Brain InceptorsHow can light shape our minds?
When we close our eyes and think back to our childhood, to our first kiss, or to this morning’s breakfast, our brains perform the remarkable task of mental time travel and thereby enrich our lives with memories. How does neural machinery give rise to something as seemingly ephemeral as memory? Recently, Hollywood inspired our imaginations by proposing that memories could be artificially triggered (think Total Recall), erased (think Eternal Sunshine of the Spotless Mind), or even implanted (think Inception). Now, neuroscience has plucked these ideas from the tree of science fiction and grounded them in experimental reality. The catch: our subjects are the movie stars of the laboratory setting–rodents. This talk will introduce how revolutionary techniques from our lab have made it possible to isolate and manipulate specific memories at the level of single brain cells with just flickers of light, as well as the societal ramifications of doing so.
Steve is a graduate student at MIT’s Brain and Cognitive Sciences department pursuing a Ph.D. in neuroscience. His work focuses on finding where single memories are located throughout the brain, genetically tricking the brain cells that house these memories to respond to brief pulses of light, and then using these same flickers of light to reactivate, erase, and implant memories. The goals of his research are twofold: to figure out how the brain gives rise to the seemingly ephemeral process of memory, and to predict what happens when specific brain pieces breakdown to impair cognition. In the past 2 years, his projects have been covered by New Scientist, Discover, Scientific American, and Gizmodo.

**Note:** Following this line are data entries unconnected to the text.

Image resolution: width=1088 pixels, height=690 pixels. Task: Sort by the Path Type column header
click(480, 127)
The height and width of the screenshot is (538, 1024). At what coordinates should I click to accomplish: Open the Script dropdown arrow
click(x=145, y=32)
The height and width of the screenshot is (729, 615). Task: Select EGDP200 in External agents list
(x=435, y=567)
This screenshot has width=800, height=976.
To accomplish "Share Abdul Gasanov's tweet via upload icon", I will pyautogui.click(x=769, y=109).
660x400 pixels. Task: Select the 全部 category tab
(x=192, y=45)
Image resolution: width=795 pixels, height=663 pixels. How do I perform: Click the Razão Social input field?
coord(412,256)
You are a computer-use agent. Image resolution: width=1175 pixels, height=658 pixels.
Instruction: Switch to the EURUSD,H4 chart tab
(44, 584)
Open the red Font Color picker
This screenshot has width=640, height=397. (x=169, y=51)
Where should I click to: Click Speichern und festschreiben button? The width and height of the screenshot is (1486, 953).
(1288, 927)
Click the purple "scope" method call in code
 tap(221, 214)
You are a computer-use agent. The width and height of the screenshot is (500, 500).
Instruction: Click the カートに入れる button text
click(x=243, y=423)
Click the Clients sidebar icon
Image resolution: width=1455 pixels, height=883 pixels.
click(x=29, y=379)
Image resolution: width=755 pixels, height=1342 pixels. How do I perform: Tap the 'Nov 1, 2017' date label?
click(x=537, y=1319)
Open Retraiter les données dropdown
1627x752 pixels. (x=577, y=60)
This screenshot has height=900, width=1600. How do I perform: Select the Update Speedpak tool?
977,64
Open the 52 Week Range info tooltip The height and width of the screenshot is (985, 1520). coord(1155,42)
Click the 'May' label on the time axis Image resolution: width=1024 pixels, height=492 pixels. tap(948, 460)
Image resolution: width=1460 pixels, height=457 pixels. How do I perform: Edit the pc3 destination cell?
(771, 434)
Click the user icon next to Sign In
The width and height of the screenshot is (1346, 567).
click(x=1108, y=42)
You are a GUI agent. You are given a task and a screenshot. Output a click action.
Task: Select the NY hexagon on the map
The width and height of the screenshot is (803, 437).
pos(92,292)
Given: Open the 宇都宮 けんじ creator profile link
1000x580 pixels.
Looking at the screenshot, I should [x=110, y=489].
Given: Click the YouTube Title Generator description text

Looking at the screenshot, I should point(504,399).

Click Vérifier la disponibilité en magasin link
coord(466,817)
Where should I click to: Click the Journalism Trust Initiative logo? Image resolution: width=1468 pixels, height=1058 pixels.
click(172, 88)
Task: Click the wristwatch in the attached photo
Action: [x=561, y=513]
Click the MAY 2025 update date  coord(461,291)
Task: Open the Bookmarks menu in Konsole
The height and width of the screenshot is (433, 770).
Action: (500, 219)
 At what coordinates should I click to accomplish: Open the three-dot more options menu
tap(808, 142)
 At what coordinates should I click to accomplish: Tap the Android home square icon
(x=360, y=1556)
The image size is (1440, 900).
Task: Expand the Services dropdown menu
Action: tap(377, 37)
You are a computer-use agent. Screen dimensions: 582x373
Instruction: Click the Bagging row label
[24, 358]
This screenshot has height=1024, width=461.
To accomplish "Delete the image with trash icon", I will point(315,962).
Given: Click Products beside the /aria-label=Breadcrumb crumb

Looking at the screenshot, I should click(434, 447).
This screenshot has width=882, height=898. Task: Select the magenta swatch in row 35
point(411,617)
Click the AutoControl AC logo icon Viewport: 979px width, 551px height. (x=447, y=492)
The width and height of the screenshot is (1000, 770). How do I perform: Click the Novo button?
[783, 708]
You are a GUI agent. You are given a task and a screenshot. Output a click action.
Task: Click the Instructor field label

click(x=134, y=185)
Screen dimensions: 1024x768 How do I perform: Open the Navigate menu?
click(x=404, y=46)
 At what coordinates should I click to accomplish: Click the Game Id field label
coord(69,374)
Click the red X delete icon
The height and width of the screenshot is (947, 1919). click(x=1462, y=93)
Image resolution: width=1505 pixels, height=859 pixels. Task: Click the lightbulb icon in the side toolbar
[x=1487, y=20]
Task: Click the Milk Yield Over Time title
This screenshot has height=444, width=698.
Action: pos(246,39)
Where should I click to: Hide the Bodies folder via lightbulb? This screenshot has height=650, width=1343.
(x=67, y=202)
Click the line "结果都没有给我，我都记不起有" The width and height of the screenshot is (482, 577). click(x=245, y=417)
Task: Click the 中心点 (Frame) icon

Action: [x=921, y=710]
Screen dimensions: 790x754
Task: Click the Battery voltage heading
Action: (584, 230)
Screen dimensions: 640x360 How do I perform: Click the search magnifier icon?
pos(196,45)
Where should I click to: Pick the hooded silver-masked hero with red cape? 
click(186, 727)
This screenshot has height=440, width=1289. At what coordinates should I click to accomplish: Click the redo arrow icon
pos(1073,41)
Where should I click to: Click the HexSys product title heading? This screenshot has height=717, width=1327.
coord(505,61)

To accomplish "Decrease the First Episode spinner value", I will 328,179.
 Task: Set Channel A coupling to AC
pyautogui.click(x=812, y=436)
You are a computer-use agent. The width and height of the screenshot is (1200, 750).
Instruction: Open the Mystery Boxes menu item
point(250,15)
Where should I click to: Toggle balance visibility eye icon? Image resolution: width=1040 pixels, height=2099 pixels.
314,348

When he’s not tinkering with memories in lab, Steve enjoys teaching classes about all things brain, which has won him multiple teaching awards at MIT. He’s also a fan of running the kinds of distances that can burn off a few glasses of liquid hops and, since he hails from Boston, you can often find him cheering for every sports team the city offers. A life in academics has taught Steve three things: he wants to be a professor who runs a lab that plucks questions from the tree of science fiction to ground them in experimental reality; a team-oriented approach to science makes research and teaching feel more like a friendship-filled hobby and less like a job; and, of course, there’s an upside to everything.